Saved data entries
===============

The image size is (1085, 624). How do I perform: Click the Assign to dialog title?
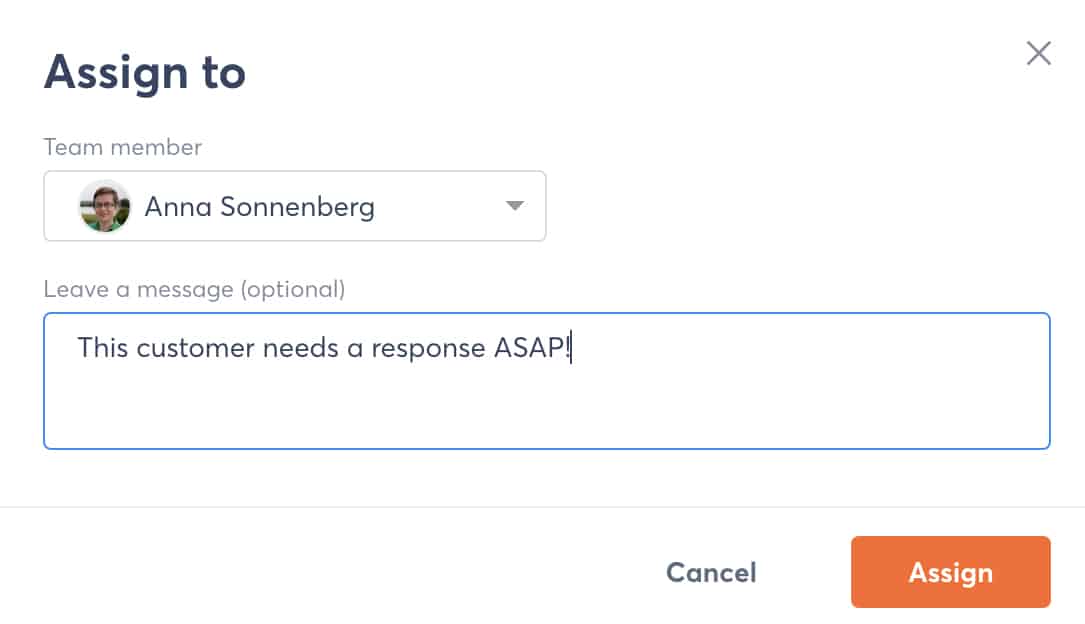144,71
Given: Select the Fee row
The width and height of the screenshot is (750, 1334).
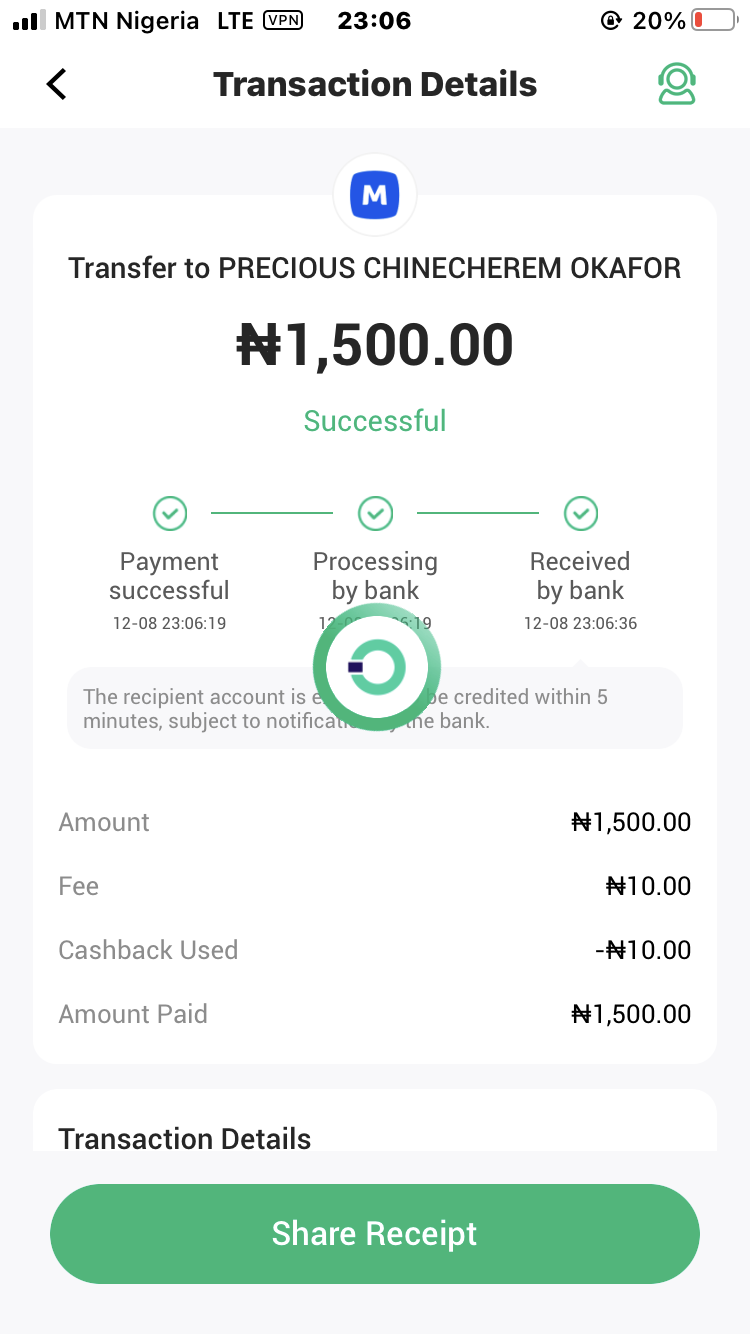Looking at the screenshot, I should click(x=375, y=886).
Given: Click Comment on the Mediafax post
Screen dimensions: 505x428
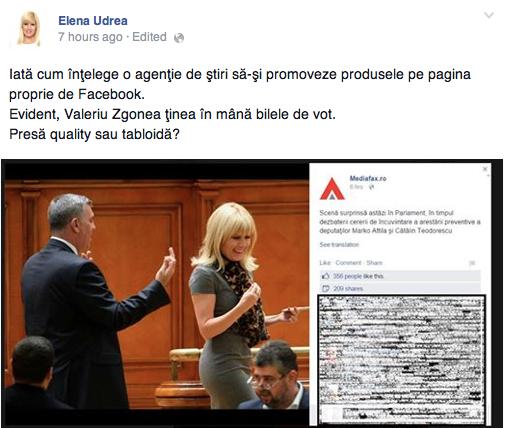Looking at the screenshot, I should pyautogui.click(x=348, y=263).
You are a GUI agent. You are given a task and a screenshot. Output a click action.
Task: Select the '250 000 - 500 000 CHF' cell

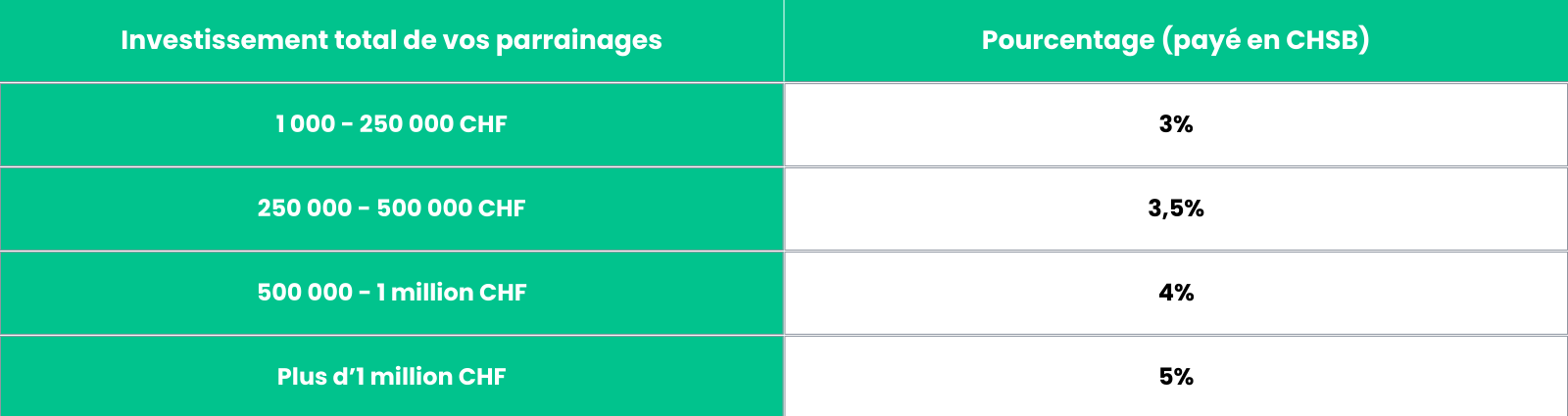pos(391,208)
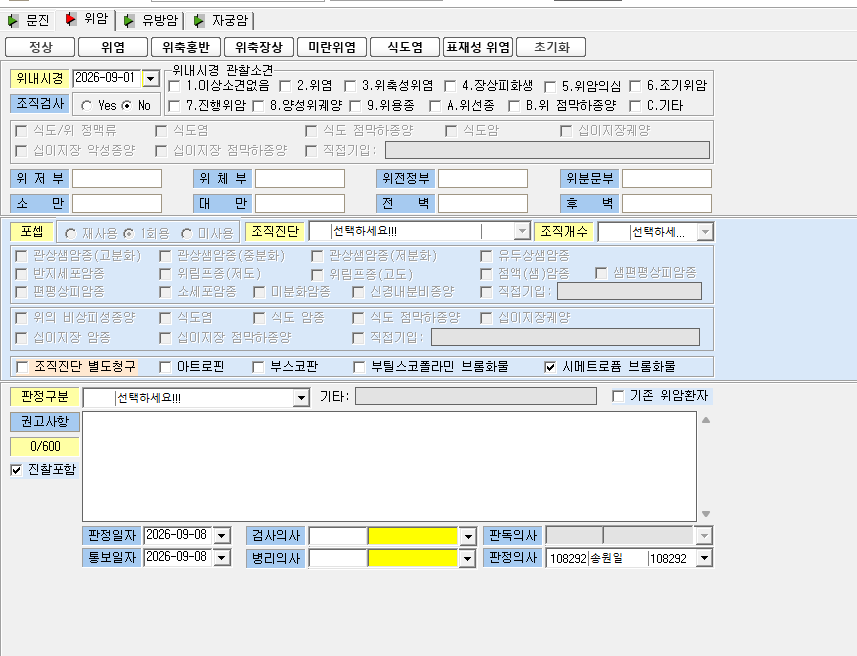Viewport: 857px width, 656px height.
Task: Click the green arrow icon beside 유방암 tab
Action: click(128, 21)
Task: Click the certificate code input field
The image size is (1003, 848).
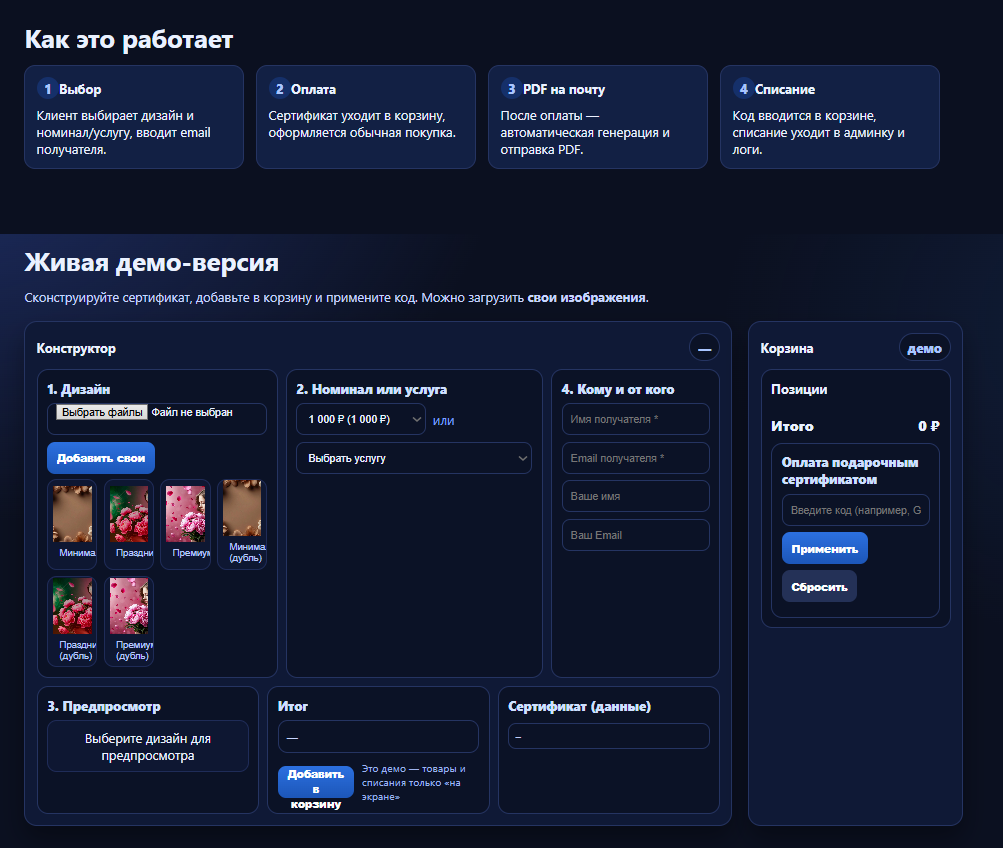Action: (855, 509)
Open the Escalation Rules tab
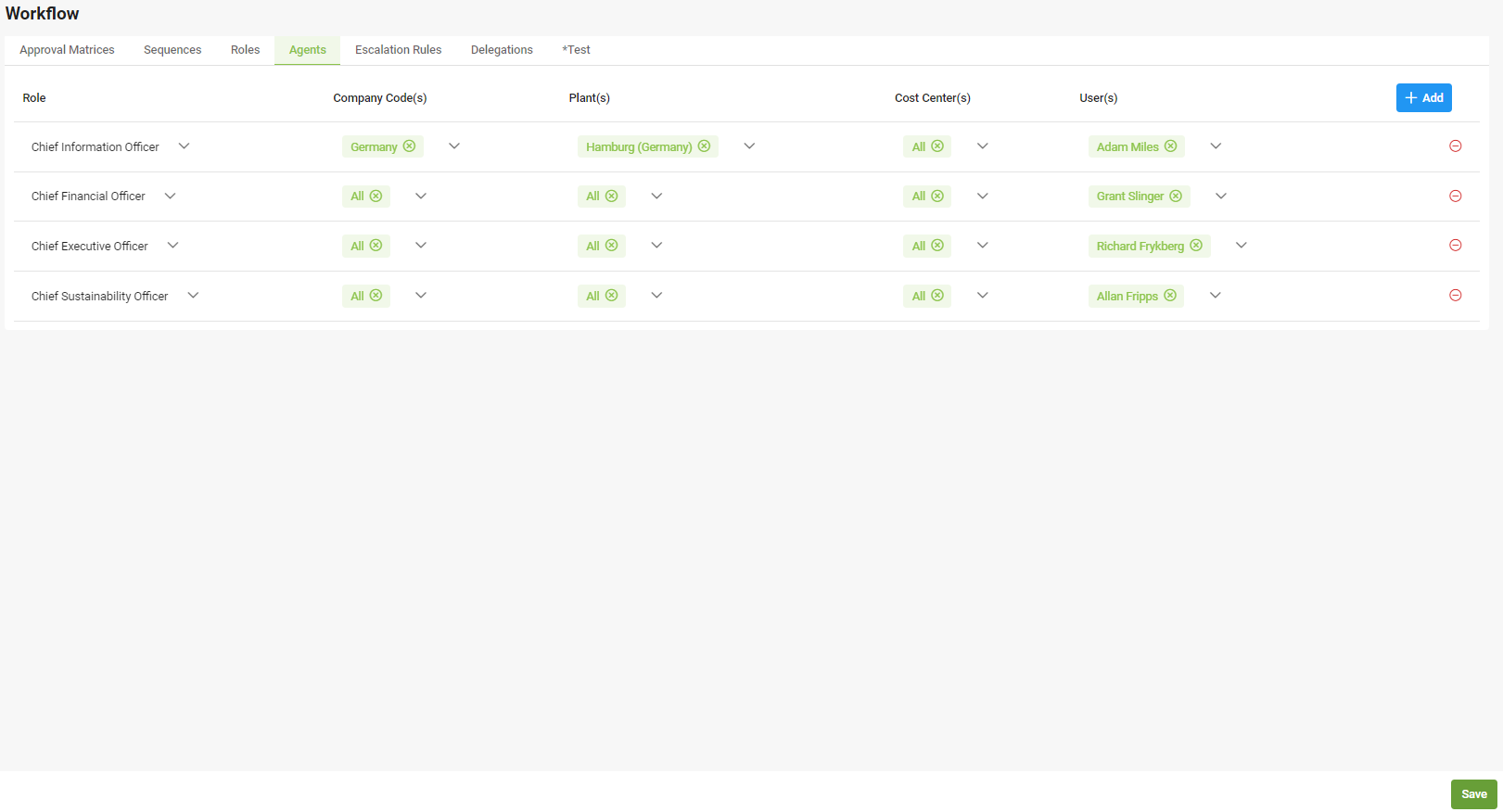 (x=398, y=50)
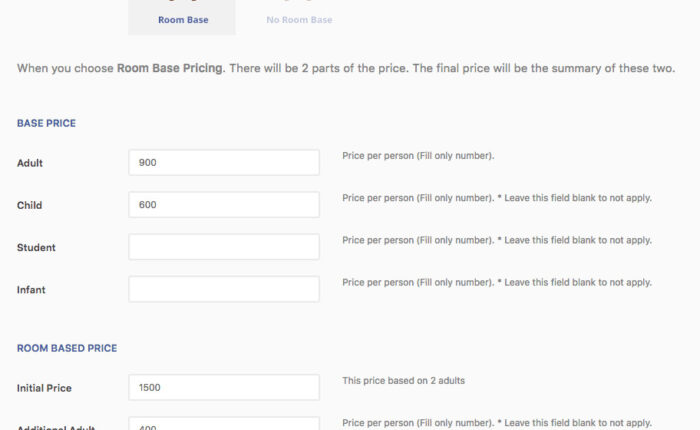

===============

# [Exercise objective]
Nothing but the lines from the one containing "The width and" through the end of the entries is to be retyped, exactly as written and without pictures.

# [Result for this exercise]
The width and height of the screenshot is (750, 1334).
Looking at the screenshot, I should click(x=375, y=886).
Given: Click Comment on the Mediafax post
Screen dimensions: 505x428
Looking at the screenshot, I should pyautogui.click(x=348, y=263).
You are a GUI agent. You are given a task and a screenshot. Output a click action.
Task: Select the '250 000 - 500 000 CHF' cell

pos(391,208)
Viewport: 857px width, 656px height.
Task: Click the green arrow icon beside 유방암 tab
Action: click(128, 21)
Task: Click the certificate code input field
The image size is (1003, 848).
Action: (855, 509)
Open the Escalation Rules tab
 (x=398, y=50)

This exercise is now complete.